External forces applied to the vehicle CG, F_xext, F_yext, F_zext, in vehicle-fixed frame, in N. The signal array dimensions are [1x3] or [3x1].

Dependencies

To enable this port, on the Input signals pane, select External forces.

MExt — External moment about vehicle CG
`array`

External moment about the vehicle CG, M_x, M_y, M_z, in the vehicle-fixed frame, in N·m. The signal array dimensions are [1x3] or [3x1].

Dependencies

To enable this port, on the Input signals pane, select External moments.

Fh — Hitch force on the body
`array`

Hitch force applied to the body at the hitch location, Fh_x, Fh_y, Fh_z, in the vehicle-fixed frame, in N, specified as a 1-by-3 or 3-by-1 array.

Dependencies

To enable this port, under Input signals, select Hitch forces.

Mh — Hitch moment about body
`array`

Hitch moment at the hitch location, Mh_x, Mh_y, Mh_z, about the vehicle-fixed frame, in N·m, specified as a 1-by-3 or 3-by-1 array.

Dependencies

To enable this port, under Input signals, select Hitch moments.

WindXYZ — Wind speed
`array`

Wind speed, W_x, W_y, W_z along the inertial X-, Y-, and Z-axes, in m/s. The signal array dimensions are [1x3] or [3x1].

Lines of data
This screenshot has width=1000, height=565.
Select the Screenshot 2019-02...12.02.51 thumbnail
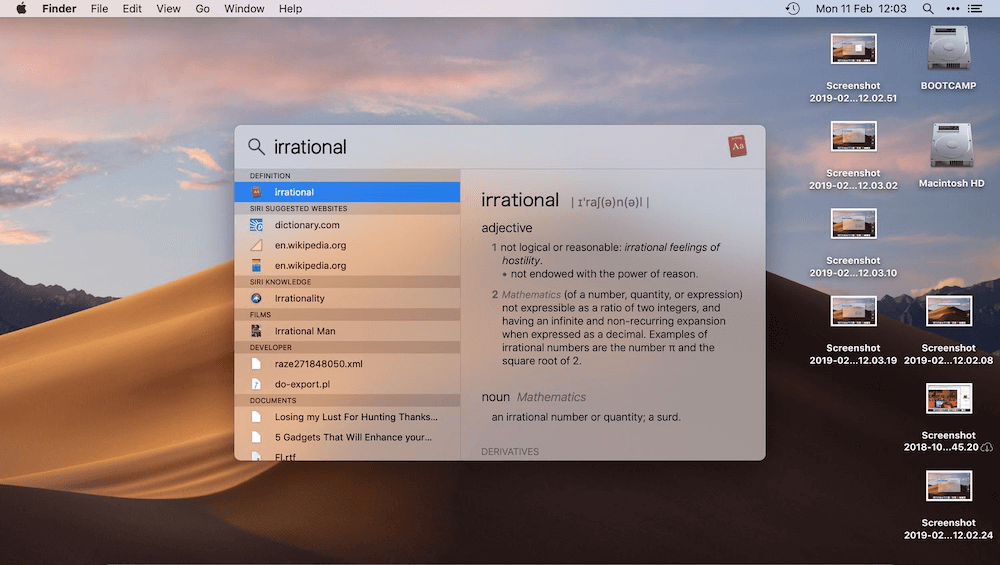click(x=853, y=49)
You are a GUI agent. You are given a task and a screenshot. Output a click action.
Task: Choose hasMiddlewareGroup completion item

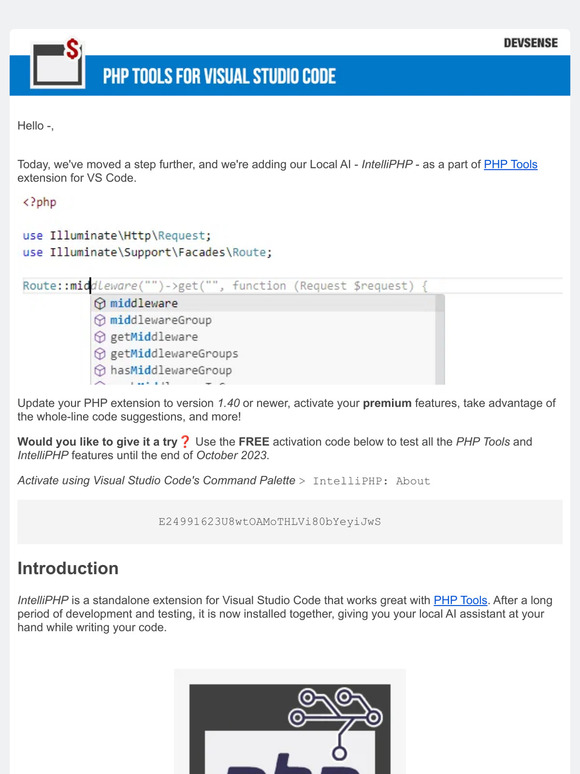pos(264,370)
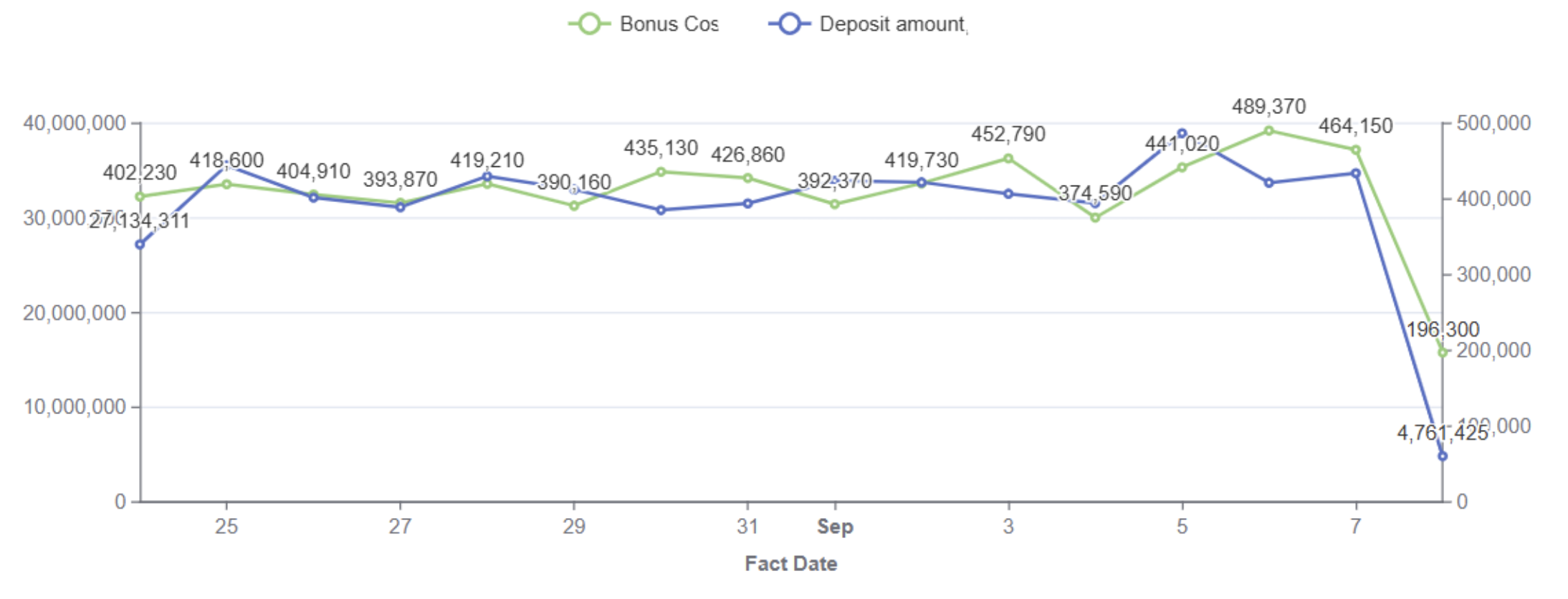1568x599 pixels.
Task: Click the green marker labeled 435,130
Action: 661,172
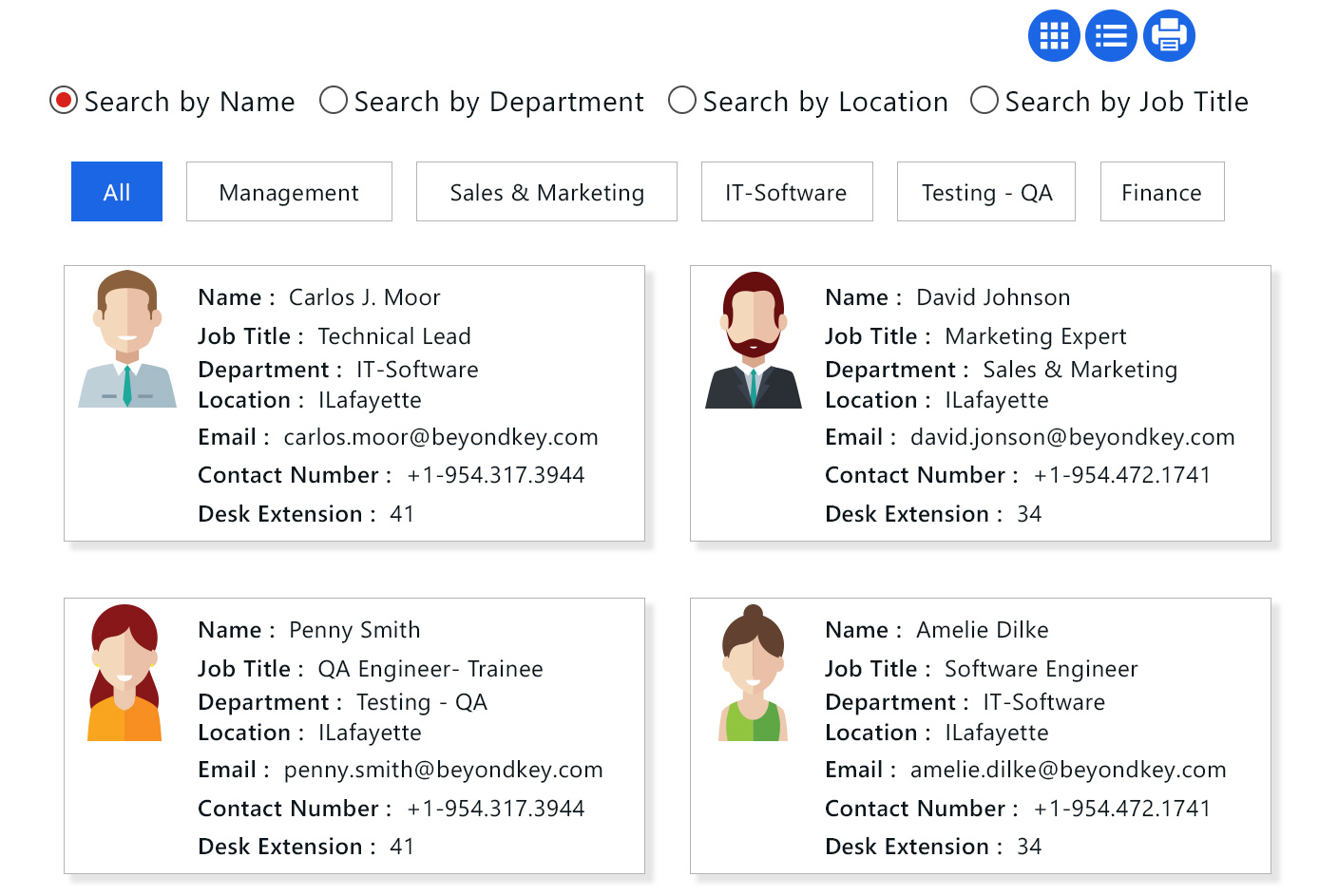This screenshot has width=1338, height=896.
Task: Switch to list view layout
Action: [x=1111, y=36]
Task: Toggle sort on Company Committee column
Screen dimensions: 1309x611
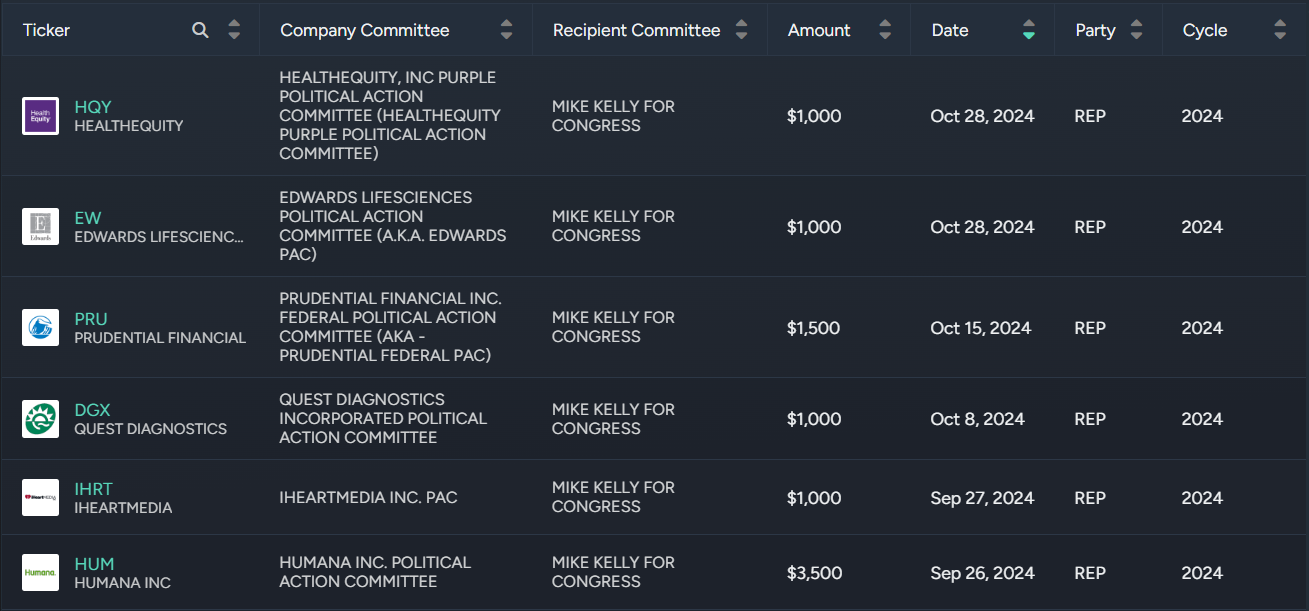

## [Task set]
a) In the vehicle port documentation, what must be selected on the Input signals pane to enable the MExt port?
b) Render the rows as a JSON list of strings, one string per row, starting at the row containing "You are a GUI" and ending at the last row. Skip blank rows and leave the pictures out.

## [Solutions to the problems]
a) External moments.

b)
[
  "You are a GUI agent. You are given a task and a screenshot. Output a click action.",
  "Task: Choose hasMiddlewareGroup completion item",
  "pos(264,370)",
  "1568x599 pixels.",
  "Task: Click the green marker labeled 435,130",
  "Action: 661,172",
  "This screenshot has width=1338, height=896.",
  "Task: Switch to list view layout",
  "Action: [x=1111, y=36]",
  "Task: Toggle sort on Company Committee column",
  "Screen dimensions: 1309x611"
]